Determining whether the patient has fallen in the past year is the first step in preventing future falls and the major injuries that can result from falling.[58] Fall risk assessment is integrated into the Welcome to Medicare examination and the Medicare Annual Wellness Visit.[59] In a recent review undertaken by the US Preventive Services Task Force, multifactorial interventions or single exercise-based interventions were found to reduce fall risk, but their effect on fracture risk was not significant.[10] Fracture prevention could be achieved by screening and treatment for osteoporosis without reducing the number of falls.[60] These findings do not suggest that fall prevention measures should not be included in patient management but do raise a concern that, for individuals with significant skeletal risk factors, fall prevention measures alone might not be sufficient to reduce fall-related fractures. On the other hand, combined with older age, the presence of osteoporosis accounts for only one-third of all fracture cases in men.[61] The BMD-based approach is likely to miss a large number of individuals who do not have osteoporosis and have nonskeletal risk factors (eg, falls) and is unlikely to reduce a large number of fractures. A combined approach to address both falls and osteoporosis is not a new concept.[62] Because fracture prevention is the ultimate goal, inclusion of screening for osteoporosis into the fall prevention algorithm could potentially lead to a further reduction of fractures in individuals who have fallen.[63]

Limitations

The study should be interpreted in light of several cautions.
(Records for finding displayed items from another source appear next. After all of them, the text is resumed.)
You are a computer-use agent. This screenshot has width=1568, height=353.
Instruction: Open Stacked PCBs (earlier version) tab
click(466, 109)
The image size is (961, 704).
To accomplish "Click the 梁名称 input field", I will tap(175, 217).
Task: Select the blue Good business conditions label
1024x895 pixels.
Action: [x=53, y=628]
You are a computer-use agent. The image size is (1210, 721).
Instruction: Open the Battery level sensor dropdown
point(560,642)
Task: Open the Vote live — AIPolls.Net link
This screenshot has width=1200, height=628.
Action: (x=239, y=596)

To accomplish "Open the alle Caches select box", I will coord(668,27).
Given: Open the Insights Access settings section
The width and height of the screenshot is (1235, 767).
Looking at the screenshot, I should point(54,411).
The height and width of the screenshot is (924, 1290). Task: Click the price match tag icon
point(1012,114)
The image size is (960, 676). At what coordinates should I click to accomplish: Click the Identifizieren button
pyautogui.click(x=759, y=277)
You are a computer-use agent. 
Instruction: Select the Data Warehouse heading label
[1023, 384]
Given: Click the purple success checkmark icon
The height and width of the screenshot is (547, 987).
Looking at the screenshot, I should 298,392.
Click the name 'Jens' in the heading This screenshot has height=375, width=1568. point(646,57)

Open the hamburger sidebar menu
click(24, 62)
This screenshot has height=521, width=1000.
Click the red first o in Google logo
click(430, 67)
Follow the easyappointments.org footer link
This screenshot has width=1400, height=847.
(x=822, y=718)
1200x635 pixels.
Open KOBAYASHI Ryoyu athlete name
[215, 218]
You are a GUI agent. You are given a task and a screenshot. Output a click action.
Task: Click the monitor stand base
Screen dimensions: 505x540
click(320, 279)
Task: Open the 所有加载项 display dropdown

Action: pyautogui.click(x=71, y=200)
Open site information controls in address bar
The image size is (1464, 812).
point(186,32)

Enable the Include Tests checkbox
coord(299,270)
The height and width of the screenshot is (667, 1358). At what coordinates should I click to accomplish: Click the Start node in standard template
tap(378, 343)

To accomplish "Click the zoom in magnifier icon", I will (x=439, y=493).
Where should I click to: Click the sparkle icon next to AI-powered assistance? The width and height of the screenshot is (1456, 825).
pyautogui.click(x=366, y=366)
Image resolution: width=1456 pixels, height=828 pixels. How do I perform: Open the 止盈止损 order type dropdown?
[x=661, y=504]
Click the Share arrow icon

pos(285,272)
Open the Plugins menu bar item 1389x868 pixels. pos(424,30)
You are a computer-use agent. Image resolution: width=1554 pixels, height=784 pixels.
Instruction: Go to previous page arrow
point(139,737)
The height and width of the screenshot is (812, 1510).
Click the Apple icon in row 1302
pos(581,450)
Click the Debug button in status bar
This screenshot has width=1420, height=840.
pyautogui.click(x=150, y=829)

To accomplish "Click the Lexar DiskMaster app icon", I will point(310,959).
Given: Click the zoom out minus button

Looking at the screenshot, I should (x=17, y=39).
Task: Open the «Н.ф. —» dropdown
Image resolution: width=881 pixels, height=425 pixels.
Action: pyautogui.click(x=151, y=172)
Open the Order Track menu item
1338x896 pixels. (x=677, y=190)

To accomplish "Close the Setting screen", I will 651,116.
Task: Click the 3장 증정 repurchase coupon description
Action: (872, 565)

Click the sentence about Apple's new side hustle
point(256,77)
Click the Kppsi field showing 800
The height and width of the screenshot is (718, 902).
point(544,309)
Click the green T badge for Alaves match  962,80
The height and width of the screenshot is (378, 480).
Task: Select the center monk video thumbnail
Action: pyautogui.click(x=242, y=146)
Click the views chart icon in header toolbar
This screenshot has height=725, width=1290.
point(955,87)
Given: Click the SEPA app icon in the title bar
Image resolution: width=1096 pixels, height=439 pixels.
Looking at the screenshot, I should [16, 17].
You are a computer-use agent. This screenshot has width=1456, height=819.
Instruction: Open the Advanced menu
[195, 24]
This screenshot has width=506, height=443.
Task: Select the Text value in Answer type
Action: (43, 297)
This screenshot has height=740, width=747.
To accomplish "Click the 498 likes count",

First, we assumed that the fracture reduction efficacy by osteoporosis treatment was not altered by a history of falls. In a clinical trial of clodronate in postmenopausal women,[64] fall risk did not significantly affect its fracture reduction efficacy. In a clinical trial of zoledronic acid in institutionalized, functionally impaired women with osteoporosis,[65,66] improvements in BMD were comparable to those observed in community-dwelling, functionally unimpaired women. None of the clinical trials of bisphosphonates in men were adjusted for their underlying fall risk.[35] Therefore, we varied the assumption about treatment effectiveness widely in sensitivity analyses. Second, the characterization of risk factors for fracture that contribute significantly to fracture risk, beyond that provided by BMD, has stimulated the development of risk assessment tools to determine a treatment threshold. The more adequately evaluated tools include the Fracture Risk Assessment Tool (FRAX) tool (University of Sheffield),[67] Garvan bone fracture risk calculator (Garvan Institute of Medical Research),[68] and the QFracture risk calculator (ClinRisk Ltd).[69] Both the Garvan and QFracture tools include a history of falls, whereas the FRAX tool does not. Recognizing the limitations of falls data in the current FRAX cohorts, an expert panel recommended that FRAX probability might be modified to account for a history of falls, with the output inflated by 30% for each past fall (for ≤5 falls).[70] In this study, the model did not consider these risk assessment tools to determine a treatment threshold because drug efficacy in preventing fractures has been proven only in individuals with osteoporosis defined based on BMD or fracture history.

Conclusions

The results of this economic evaluation suggest that for older men who have fallen at least once in the past year, screening with DXA followed by treatment for those diagnosed with osteoporosis may be a cost-effective use of resources. In clinical practice, fall history could be a useful cue to trigger assessment for osteoporosis in men. The study also suggests that Medicare coverage of screening with DXA could be expanded to older men with a history of falls.